Arthur discusses what happened and how the city stands today, in his opening chapter titled 'Pompeii, the city destroyed by the wrath of the gods'.

Madame Tussaud's wax museum is a 'must' for anyone who visits London. Ranking it as the third most sought after place by the traveller, after Buckingham Palace and Shakespeare's village, Arthur is fascinated by the hundreds of models of well-known people at the museum, looking so natural. He takes us through a guided tour of the place set up by Marie Grosholtz Tussaud (1760-1850), the Swiss wax-modeller who left Paris in 1802 when she was forced to make death masks of guillotined aristocrats in the French Revolution, and founded the London wax museum.

Arthur proves himself a superb guide, the way he takes us through the many cities in Portugal, Italy and France. He doesn't miss any of the famous places, the leaning tower of Pisa, the 184-foot white marble bell tower in Italy built by Bonanno Pisano which had begun to lean by the time it was completed in the 14th century; the Eiffel Tower in Paris built by the French engineer Alexandre Gustave in 1887-89; the Colosseum in Rome built in 80 AD which could hold 45,000 spectators on several tiers of seats and many more.

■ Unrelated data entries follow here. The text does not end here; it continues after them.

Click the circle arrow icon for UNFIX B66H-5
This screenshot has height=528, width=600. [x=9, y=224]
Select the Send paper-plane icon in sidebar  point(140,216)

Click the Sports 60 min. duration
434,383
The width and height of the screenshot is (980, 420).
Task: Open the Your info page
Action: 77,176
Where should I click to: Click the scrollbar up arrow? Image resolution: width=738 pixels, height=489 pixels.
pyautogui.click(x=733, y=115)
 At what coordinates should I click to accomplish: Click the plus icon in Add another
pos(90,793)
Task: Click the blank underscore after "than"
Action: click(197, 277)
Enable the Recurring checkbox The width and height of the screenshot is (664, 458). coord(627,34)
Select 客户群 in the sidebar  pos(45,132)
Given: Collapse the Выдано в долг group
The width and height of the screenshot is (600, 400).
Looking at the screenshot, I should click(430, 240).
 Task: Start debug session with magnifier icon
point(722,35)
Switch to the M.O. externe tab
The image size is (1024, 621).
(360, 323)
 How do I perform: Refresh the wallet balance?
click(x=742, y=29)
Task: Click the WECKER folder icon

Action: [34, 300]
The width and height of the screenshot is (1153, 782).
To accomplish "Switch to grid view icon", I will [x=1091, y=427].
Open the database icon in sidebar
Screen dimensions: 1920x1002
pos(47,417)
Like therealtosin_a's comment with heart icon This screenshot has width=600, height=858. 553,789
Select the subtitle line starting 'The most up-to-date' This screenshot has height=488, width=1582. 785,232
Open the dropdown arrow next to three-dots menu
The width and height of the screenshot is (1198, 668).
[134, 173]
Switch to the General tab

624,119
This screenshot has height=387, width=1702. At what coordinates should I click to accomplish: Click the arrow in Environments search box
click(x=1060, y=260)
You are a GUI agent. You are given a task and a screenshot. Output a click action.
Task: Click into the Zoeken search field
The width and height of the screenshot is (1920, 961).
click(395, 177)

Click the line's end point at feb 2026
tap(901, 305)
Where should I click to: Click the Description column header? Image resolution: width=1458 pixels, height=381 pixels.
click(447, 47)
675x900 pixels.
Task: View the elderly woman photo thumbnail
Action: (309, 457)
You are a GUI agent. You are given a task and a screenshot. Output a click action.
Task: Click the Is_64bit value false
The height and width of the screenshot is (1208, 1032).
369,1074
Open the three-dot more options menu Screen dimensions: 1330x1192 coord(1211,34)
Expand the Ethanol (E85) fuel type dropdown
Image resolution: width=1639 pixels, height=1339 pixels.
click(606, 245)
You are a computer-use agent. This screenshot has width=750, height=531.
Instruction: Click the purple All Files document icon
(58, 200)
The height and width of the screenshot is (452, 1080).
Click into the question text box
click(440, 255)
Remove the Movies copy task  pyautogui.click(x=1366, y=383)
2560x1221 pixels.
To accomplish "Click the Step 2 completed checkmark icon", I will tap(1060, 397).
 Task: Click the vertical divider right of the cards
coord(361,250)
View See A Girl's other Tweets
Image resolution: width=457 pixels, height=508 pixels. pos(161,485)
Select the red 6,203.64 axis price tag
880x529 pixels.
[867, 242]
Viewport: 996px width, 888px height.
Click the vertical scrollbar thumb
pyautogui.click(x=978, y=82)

Arthur sounds a warning to our young men who are anxious to get to Italy and become victims in the hands of unscrupulous job agencies. Employers in Italy pay good money but it is extremely difficult to get visas to enter the country. Many smuggle themselves through neighbouring countries, but it's a big risk. Even if one gets in, if one is found without a visa one is deported immediately. Those who have managed to get good jobs get good money. Drivers get the best wages, above Rs 75,000 a month. Even housemaids and hotel maids earn around Rs 50,000.

The book is well illustrated even though the black and white pictures could have been better. Ideally, colour pictures should have been used, but obviously the writer and the publisher (Godage Publishers) were conscious of the cost.